Question #bf476

2 Answers
Dec 9, 2017

See below.

Explanation:

I'm not really sure what you mean by "rather mathematically". By the look of it, you are trying to show it in terms of the sides of a right angled triangle.

#tanx=o/a#

#sin(x)=o/h#

#cos(x)=a/h#

#:.#

#o/a=(o/h)/(a/h)#

RHS:

Multiply by #h#

#((ho)/h)/a#

Divide by #a#

#(ho)/(ha)#

Cancel:

#o/a#

Dec 9, 2017

Yes, there is a way. You're on the right tracks, but there's also another way which takes us back to where the trigonometric functions come from.

Explanation:

We can prove this the way you are doing this.

#sinx=(O)/H#
#cosx=A/H#

#sinx/cosx= (O)/(H)-:A/H#
#=(O)/cancelHxxcancelH/A#
#=(O)/(A)=tanx# as required.

The other way to prove this is to go back to where the trigonometric functions come from in the first place.

Take a unit circle. This is a circle, radius 1.

trigonometric functions and the unit circle. my skills on MS Paint.
(all angles are measured in degrees from this point on).

Let us make a right-angled triangle from the origin, with the hypotenuse being the radius. This triangle has an angle #theta# (theta) to the x-axis.

We will give this triangle a height of #sintheta#. This is the side opposite to the angle. Since the hypotenuse is 1 (as is the radius), #O=sintheta#

This triangle has another non-right-angle, however. This angle is #90-theta#. This angle is known as complementary to #theta#, which means that they sum to #90^o#.

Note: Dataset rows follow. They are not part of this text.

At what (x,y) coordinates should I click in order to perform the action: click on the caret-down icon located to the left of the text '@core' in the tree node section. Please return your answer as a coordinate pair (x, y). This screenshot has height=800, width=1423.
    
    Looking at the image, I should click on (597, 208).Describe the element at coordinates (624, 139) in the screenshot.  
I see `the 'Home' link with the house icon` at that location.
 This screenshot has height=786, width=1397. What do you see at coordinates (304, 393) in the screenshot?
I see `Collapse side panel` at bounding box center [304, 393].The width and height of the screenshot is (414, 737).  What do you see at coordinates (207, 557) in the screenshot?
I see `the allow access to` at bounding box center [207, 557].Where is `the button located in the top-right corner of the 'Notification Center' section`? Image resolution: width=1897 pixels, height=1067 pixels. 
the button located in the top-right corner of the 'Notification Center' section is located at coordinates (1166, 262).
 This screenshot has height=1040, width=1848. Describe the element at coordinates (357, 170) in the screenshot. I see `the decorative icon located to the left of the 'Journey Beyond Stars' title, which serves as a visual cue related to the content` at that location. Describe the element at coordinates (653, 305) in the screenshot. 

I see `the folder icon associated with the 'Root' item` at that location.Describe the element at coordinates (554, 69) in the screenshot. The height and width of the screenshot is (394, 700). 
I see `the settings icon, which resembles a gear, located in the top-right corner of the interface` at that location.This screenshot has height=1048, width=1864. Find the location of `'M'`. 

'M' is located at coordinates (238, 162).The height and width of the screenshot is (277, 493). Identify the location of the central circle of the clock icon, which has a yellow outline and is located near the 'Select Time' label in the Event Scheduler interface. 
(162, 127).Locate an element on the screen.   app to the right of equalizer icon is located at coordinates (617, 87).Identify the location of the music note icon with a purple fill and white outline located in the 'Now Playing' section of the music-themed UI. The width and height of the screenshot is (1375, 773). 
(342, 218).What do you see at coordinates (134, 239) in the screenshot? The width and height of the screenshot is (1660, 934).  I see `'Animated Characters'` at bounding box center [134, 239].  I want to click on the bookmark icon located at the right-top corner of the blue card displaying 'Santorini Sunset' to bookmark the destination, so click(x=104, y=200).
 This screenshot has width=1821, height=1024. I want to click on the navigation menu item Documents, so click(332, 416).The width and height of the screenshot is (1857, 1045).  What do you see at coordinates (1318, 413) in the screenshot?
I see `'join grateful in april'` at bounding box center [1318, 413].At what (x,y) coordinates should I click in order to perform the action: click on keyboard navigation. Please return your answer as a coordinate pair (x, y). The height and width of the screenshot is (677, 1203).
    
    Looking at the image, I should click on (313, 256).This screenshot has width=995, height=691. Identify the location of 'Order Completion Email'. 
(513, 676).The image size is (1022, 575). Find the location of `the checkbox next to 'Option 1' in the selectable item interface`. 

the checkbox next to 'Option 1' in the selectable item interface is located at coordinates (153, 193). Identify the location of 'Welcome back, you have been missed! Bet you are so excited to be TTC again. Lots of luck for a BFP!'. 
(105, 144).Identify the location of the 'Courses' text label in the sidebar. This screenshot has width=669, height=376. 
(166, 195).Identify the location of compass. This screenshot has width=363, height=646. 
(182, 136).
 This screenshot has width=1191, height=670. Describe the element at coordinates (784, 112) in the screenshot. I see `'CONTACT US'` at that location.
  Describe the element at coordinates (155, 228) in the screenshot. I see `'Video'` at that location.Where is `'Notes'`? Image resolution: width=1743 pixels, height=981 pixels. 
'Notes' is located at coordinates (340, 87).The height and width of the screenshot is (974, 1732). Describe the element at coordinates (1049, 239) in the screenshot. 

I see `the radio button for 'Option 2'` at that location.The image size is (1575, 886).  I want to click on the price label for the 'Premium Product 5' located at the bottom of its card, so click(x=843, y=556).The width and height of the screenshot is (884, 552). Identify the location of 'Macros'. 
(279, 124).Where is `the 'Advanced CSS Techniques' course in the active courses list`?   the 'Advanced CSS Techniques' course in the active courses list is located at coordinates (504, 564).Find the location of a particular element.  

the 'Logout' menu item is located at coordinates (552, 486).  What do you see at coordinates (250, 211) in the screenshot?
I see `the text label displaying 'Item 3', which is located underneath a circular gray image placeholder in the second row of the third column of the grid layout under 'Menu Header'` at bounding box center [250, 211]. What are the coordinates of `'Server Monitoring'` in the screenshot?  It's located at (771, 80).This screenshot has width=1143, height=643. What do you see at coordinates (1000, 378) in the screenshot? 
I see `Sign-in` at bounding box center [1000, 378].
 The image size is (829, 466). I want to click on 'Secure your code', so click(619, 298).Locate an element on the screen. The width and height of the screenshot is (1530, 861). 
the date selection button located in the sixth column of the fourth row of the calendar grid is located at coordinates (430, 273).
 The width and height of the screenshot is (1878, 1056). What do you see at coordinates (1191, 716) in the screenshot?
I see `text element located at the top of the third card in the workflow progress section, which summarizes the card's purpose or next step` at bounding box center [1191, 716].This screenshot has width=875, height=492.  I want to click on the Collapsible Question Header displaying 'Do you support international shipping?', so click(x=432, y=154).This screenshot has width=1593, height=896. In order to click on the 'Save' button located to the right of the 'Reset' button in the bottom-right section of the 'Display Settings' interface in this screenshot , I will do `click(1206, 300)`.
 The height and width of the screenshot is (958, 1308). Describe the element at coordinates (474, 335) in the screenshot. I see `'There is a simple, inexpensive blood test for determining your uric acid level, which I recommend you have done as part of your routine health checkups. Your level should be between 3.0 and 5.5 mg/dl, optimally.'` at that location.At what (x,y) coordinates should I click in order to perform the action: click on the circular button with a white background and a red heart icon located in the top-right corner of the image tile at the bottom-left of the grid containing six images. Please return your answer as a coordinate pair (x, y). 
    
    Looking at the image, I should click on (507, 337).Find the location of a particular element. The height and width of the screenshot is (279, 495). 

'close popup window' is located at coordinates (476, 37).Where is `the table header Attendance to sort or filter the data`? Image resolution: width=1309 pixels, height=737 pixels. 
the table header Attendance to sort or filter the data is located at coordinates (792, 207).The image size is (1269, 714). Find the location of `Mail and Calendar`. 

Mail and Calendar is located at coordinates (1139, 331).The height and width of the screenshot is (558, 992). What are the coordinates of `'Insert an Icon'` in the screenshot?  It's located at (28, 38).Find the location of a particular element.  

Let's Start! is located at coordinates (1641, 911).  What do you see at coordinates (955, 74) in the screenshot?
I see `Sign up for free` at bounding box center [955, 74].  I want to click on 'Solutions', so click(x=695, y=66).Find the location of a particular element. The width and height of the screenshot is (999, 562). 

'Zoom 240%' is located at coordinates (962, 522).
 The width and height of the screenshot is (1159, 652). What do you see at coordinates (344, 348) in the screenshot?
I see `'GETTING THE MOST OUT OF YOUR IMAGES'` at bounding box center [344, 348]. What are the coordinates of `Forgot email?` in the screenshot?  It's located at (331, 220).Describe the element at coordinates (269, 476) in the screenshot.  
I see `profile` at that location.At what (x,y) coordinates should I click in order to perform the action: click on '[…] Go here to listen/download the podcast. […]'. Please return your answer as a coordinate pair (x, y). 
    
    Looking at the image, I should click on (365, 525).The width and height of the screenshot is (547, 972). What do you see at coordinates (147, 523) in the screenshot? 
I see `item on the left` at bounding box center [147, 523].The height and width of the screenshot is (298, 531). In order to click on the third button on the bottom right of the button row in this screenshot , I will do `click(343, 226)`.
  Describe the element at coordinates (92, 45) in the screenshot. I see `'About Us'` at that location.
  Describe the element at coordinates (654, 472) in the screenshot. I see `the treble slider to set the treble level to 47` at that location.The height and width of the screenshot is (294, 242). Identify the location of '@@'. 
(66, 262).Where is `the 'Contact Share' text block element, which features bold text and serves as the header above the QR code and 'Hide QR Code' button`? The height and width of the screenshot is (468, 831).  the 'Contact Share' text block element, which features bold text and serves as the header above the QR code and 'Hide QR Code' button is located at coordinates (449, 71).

The line adjacent to our original angle #theta# is the line opposite to our complementary angle #90-theta#. So #A=sin(90-theta)#. Since this the sin of the complementary angle, we shall call this the complementary sine, cosine. #A=costheta#

The other thing we can do is to draw a tangent to the unit circle from the "top" of the triangle to the x-axis. We will call this length #tantheta#.

Since a tangent meets a radius at a right angle, this gives us two triangles.

Here are our resulting triangles.

The first triangle on the left is our triangle with a radius 1 from the unit circle, and sides #sintheta# and #costheta# from above. The triangle on the right has a base of the x-axis, a side of 1 from the unit circle and the other of #tantheta# from our tangent. It has a right angle from where a tangent meets a radius.

Since both of these triangles all have the same angles (#90-theta-(90-theta)#, they are mathematically similar.

We can find the scale factors of these triangles. By looking at the length between the angle #theta# and the right angle, there is a scale factor of #1/costheta#. The scale factor by looking at the sides between #90-theta# and the right angle is #tantheta/sintheta#

Since this is the same scale factor in both cases:

#1/costheta=tantheta/sintheta#

By multiplying both sides by #sintheta#

#sintheta/costheta=tantheta# as required.